INFORMATION FOR PATIENTS — UpToDate offers two types of patient education materials, "The Basics" and "Beyond the Basics." The Basics patient education pieces are written in plain language, at the 5th to 6th grade reading level, and they answer the four or five key questions a patient might have about a given condition. These articles are best for patients who want a general overview and who prefer short, easy-to-read materials. Beyond the Basics patient education pieces are longer, more sophisticated, and more detailed. These articles are written at the 10th to 12th grade reading level and are best for patients who want in-depth information and are comfortable with some medical jargon.

Here are the patient education articles that are relevant to this topic. We encourage you to print or e-mail these topics to your patients. (You can also locate patient education articles on a variety of subjects by searching on "patient info" and the keyword(s) of interest.)

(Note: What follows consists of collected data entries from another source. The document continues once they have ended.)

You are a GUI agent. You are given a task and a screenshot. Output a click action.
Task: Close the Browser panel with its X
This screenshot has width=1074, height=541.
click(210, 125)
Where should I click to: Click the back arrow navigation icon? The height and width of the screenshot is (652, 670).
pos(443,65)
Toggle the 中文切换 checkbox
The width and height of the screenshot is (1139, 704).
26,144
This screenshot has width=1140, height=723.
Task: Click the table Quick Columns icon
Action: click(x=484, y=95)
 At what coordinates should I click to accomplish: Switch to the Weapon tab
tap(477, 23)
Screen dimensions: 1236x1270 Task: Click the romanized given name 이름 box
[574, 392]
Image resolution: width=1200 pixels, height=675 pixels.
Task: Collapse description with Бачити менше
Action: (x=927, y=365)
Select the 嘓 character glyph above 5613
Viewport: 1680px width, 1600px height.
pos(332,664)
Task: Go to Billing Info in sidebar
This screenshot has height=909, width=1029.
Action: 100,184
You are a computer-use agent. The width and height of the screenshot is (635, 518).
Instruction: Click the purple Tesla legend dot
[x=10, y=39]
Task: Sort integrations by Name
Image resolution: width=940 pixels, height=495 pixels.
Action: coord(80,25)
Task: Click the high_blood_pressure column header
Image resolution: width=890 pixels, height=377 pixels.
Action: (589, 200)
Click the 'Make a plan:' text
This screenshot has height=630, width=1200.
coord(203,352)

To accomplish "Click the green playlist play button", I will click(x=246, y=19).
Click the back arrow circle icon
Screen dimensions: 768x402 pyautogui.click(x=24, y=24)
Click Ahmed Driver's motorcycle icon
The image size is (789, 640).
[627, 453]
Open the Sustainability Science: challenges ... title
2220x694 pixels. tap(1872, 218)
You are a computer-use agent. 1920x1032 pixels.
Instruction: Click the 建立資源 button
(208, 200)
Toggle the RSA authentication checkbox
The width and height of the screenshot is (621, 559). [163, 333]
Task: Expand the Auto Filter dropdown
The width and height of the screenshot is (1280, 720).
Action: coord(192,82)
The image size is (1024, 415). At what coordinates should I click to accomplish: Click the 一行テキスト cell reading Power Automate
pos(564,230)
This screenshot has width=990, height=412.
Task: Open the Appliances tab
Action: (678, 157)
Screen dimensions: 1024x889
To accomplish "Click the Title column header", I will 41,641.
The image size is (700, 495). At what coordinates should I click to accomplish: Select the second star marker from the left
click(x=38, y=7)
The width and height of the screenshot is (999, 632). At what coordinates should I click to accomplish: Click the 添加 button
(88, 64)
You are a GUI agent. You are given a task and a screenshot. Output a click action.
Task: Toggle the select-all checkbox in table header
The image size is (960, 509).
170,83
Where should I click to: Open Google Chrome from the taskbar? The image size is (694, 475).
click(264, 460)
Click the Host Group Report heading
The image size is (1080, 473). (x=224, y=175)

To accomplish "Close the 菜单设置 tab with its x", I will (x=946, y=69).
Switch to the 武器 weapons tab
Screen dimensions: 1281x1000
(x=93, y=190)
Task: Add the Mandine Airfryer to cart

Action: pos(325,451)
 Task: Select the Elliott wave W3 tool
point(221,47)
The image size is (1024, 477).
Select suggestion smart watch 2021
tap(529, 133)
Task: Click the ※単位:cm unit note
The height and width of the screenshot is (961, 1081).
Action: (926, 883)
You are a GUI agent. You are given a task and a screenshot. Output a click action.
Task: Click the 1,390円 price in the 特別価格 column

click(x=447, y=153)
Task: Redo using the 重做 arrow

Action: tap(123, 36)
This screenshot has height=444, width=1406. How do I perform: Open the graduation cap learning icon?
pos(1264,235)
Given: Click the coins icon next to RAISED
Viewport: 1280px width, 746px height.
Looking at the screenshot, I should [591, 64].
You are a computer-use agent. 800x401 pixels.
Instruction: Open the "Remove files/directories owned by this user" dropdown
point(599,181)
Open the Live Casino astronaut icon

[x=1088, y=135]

●Beyond the Basics topics (see "Patient education: Management of a cervical biopsy with precancerous cells (Beyond the Basics)" and "Patient education: Follow-up of low-grade abnormal Pap tests (Beyond the Basics)" and "Patient education: Follow-up of high-grade abnormal Pap tests (Beyond the Basics)")

 

SUMMARY AND RECOMMENDATIONS

●Cervical intraepithelial neoplasia (CIN) is a premalignant condition of the uterine cervix. CIN refers to squamous, not glandular, abnormalities. (See 'Introduction' above.)

 

●The mainstays of treatment of CIN are excision or ablation of the transformation zone of the cervix (an anatomic area that contains the transition from the squamous epithelium of the ectocervix to the glandular epithelium of the endocervix). Hysterectomy is an option for women who are incompletely treated with excision or ablation. (See 'Treatment options' above.)

 

●For women with CIN 1, follow-up is required. Women with CIN 1 that persists for at least two years may continue follow-up or may undergo treatment. For women with CIN 1 who undergo treatment, we suggest loop electrosurgical excision (LEEP) rather than conization or ablation (Grade 2C). (See "Cervical intraepithelial neoplasia: Management of low-grade and high-grade lesions".) 

 

●For most women with CIN 2,3 with an adequate colposcopy, we suggest treatment with excision rather than ablation (Grade 2B). For women with CIN 2,3 with an inadequate colposcopy, recurrent CIN 2,3, or endocervical sampling with CIN 2,3, we recommend excision rather than ablation (Grade 1B). (See "Cervical intraepithelial neoplasia: Management of low-grade and high-grade lesions".) 

 

●Hysterectomy is not a first-line treatment for CIN. Hysterectomy is a reasonable option only for women with CIN 2,3 who have a positive conization margin, who have completed childbearing, and who value a definitive procedure more than avoiding potential operative complications. (See 'Hysterectomy' above.)

 

●Cervical treatments (excision or ablation) reduce the risk of invasive cancer of the cervix by 95 percent in the first eight years after therapy. Most failures occur within two years, but recurrences may occur up to 20 years later. (See 'Outcome' above and 'Subsequent screening' above.)

 

●After treatment with excision or ablation, women with CIN 2,3 should be followed with human papillomavirus (HPV) and cervical cytology cotesting in 12 and 24 months. (See 'Follow-up after treatment' above.)

 

●Patients with positive conization margins are at sixfold risk of residual disease. (See 'Positive margins' above.)

 

●For women and girls who are candidates for HPV vaccination, a diagnosis of CIN is not a contraindication because the vaccine may protect against viral types to which the patient has not yet been exposed. (See 'HPV vaccination in women with CIN' above.)

 

ACKNOWLEDGMENT — The authors and editors would like to recognize Dr. Christine Holschneider, who contributed to previous versions of this topic review.